▸ **TASK STATEMENT**
What you should write out is every line from the one containing "Task: Open HTTP 403: Forbidden error details" to the end of the data, exactly and with nothing else.
(DATA TO PROCESS)
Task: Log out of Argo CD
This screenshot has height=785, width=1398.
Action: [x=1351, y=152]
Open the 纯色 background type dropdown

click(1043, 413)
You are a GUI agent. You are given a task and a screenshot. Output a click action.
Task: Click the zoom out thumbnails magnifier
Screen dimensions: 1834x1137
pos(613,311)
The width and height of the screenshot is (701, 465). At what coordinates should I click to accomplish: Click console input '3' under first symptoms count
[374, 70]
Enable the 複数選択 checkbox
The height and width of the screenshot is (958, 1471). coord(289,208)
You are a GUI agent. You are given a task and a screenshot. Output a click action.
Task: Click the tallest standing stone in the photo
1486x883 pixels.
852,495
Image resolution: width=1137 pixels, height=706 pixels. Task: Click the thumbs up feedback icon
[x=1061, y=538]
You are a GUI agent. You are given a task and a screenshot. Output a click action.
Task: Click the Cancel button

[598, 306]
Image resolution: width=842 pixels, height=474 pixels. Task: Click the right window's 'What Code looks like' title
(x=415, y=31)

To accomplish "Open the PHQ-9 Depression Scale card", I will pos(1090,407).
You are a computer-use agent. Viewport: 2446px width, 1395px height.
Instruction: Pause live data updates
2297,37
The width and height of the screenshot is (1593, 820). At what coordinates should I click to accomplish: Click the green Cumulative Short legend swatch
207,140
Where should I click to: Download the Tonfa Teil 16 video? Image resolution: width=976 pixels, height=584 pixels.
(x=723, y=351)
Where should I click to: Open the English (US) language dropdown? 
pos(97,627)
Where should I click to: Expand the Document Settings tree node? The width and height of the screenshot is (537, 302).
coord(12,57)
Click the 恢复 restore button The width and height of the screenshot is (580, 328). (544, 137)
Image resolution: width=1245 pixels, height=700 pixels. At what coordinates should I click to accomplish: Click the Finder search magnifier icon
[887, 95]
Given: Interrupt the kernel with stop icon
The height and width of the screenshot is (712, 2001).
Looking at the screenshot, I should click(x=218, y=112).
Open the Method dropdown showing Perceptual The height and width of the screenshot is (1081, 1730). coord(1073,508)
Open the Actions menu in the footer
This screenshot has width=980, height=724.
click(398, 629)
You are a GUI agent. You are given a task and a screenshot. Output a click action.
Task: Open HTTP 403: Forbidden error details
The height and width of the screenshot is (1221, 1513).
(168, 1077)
(End DATA TO PROCESS)
▸ **EXERCISE SOLUTION**
Task: Open HTTP 403: Forbidden error details
The height and width of the screenshot is (1221, 1513).
(168, 1077)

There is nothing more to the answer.